Australia sent refugees to Taiwan for urgent medical care: MOFA

Taipei, Taiwan has provided medical treatment for more than 10 seriously ill refugees, who were being held on Nauru and were sent by Australia under a memorandum of understanding (MOU) with Taiwan to provide medical treatment for such asylum seekers, the Ministry of Foreign Affairs (MOFA) said Sunday.

Under the MOU that was signed last September, Taiwan Adventist Hospital began in January to help bring in refugees and asylum seekers from Australia's offshore immigration detention center on Nauru who need but cannot obtain urgent medical care there, MOFA spokesman Andrew Lee (???) said.

The MOU states that the two signatory parties should follow international human rights standards to ensure that the people involved receive dignified treatment and proper medical care, Lee said.

Since the implementation of the cooperation plan, Taiwan has provided appropriate medical care for more than 10 asylum seekers from the detention facility on Nauru, he said.

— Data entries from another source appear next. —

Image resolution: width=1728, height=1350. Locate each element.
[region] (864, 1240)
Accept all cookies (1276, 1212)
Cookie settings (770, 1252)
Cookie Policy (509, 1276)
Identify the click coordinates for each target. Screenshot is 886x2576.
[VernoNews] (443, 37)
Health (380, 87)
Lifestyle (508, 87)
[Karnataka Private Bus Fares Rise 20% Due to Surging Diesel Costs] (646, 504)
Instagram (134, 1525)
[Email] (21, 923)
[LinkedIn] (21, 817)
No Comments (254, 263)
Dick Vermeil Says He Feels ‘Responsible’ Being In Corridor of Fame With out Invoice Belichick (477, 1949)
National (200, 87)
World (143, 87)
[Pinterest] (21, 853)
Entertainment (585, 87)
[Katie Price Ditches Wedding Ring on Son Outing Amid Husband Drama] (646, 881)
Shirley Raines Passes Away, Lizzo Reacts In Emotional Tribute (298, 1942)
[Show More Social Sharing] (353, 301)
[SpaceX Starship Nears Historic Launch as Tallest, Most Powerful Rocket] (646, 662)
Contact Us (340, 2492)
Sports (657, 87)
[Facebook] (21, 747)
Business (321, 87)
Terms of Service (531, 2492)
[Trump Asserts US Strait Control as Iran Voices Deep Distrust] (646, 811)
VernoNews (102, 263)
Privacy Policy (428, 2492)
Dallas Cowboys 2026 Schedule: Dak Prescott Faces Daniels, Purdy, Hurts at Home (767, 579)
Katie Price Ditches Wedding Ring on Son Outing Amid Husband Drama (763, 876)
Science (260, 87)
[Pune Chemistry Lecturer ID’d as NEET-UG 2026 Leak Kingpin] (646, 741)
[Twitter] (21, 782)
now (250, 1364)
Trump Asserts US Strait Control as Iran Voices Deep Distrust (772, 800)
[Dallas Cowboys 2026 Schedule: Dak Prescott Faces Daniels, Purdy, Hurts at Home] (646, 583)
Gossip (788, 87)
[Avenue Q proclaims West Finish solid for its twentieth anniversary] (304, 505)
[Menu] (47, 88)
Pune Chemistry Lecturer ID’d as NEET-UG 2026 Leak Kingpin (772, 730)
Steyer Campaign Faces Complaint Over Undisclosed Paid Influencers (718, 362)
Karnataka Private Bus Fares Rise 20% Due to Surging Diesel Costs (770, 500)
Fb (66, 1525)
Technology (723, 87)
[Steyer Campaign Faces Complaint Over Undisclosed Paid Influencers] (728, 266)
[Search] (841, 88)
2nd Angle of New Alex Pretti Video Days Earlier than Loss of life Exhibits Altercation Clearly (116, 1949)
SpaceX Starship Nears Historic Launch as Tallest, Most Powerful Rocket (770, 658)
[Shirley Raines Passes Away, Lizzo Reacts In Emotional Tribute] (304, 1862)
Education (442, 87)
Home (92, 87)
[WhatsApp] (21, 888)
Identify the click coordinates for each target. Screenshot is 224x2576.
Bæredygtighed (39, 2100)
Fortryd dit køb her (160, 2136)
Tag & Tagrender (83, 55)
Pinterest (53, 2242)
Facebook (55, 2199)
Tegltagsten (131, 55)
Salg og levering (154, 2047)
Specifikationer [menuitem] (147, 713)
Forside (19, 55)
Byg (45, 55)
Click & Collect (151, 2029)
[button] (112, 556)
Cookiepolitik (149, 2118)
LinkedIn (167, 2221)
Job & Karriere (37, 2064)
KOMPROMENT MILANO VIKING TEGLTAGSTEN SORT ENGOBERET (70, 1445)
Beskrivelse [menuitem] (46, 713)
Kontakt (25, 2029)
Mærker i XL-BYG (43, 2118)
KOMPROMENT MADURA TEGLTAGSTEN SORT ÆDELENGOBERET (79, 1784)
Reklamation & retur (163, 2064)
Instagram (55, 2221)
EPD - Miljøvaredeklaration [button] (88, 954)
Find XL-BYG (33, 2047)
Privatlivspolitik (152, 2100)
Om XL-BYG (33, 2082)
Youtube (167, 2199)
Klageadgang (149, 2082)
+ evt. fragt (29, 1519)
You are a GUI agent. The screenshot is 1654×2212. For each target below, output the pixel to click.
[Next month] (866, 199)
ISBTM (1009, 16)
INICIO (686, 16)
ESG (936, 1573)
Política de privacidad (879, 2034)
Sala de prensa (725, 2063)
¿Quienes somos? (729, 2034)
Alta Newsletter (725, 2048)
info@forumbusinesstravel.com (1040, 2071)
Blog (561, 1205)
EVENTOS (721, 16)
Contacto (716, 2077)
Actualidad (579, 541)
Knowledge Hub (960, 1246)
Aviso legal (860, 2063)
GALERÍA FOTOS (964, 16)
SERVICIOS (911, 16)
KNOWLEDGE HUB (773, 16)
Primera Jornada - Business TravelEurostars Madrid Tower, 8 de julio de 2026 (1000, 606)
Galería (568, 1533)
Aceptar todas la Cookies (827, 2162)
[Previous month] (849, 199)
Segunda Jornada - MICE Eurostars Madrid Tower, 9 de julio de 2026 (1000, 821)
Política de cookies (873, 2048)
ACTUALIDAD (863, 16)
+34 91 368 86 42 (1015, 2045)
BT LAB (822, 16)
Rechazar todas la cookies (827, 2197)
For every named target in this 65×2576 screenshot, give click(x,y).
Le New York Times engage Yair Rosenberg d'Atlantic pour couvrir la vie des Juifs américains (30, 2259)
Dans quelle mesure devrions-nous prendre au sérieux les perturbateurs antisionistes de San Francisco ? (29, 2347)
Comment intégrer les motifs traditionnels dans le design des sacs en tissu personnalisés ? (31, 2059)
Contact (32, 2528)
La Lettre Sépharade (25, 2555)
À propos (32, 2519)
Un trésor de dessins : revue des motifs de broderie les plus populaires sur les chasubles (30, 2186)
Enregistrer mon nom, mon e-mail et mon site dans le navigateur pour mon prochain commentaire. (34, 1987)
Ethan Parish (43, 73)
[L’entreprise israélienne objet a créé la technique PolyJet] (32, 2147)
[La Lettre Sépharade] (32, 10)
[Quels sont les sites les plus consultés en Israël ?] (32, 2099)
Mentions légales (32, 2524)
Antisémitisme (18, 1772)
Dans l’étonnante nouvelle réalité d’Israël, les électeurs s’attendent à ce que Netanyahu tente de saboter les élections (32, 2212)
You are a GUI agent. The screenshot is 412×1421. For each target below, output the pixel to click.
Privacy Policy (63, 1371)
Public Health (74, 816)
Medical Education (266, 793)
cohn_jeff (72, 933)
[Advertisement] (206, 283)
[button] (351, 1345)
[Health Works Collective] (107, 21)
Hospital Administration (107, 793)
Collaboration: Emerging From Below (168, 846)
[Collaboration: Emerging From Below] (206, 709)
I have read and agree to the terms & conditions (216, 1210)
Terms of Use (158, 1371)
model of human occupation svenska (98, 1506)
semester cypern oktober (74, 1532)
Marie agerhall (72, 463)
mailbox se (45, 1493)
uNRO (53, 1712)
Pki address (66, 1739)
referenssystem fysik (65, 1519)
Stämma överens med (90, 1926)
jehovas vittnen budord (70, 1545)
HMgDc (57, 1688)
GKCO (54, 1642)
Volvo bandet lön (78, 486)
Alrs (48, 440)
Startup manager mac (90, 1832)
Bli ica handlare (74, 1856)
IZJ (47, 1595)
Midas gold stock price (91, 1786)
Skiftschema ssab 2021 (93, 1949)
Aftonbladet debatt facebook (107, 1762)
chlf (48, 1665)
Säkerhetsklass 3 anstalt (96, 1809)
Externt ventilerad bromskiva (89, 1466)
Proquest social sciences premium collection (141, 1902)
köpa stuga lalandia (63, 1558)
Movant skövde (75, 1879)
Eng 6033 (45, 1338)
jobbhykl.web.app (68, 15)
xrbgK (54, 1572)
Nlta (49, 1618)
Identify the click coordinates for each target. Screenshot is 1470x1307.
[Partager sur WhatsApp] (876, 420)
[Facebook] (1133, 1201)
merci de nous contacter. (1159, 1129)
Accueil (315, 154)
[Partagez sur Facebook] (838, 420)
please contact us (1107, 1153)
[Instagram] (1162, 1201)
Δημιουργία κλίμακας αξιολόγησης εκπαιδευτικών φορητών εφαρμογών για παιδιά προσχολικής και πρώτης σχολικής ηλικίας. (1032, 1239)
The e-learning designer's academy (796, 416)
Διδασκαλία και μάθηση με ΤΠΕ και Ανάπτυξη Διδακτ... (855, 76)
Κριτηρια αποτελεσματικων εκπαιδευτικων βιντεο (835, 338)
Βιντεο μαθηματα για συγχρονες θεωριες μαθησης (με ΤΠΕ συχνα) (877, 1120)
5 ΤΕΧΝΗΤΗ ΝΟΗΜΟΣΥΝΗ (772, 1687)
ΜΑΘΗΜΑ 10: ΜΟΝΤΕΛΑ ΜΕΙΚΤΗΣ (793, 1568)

According to the Sydney Morning Herald, the MOU with Taiwan was an undisclosed arrangement aimed at preventing refugees on Nauru from reaching Australia and thus accessing its court system to apply for stay after being treated in local hospitals.

Under an agreement with the South Pacific island nation of Nauru, the Australian government has an offshore immigration detention facility there that houses asylum seekers reportedly from Iran, Sri Lanka, Vietnam and other countries.

Lee said, however, that the arrangement between Taiwan and Australia to provide treatment to seriously ill refugees from the Australian detention center on Nauru was made in consideration of the high standard of medical and health care in Taiwan and the longstanding medical cooperation between Taiwan and one of its diplomatic allies Nauru.

The right to health is a fundamental human right, Lee said, citing the Constitution of the World Health Organization (WHO).

He said that to achieve the goal of universal health coverage, which means all people can obtain needed health services without suffering financial hardship, Taiwan is working to make a greater contribution to global medical and health care.

Taiwan is also giving priority to helping its diplomatic allies improve their standards of medical care and to strengthening its medical cooperation with them, Lee said.

He said the longstanding medical cooperation between Taiwan and Nauru has been fruitful, and as an active and contributory member of the international community, Taiwan is willing to work with other countries to improve the health of all people.

Taiwan will continue to uphold the human rights principles of ensuring universal access to health care, help its allies to uplift their medical care standards, and deepen cooperation with like-minded countries in the areas of international medical and humanitarian relief work and cross-border disease surveillance and control, Lee said.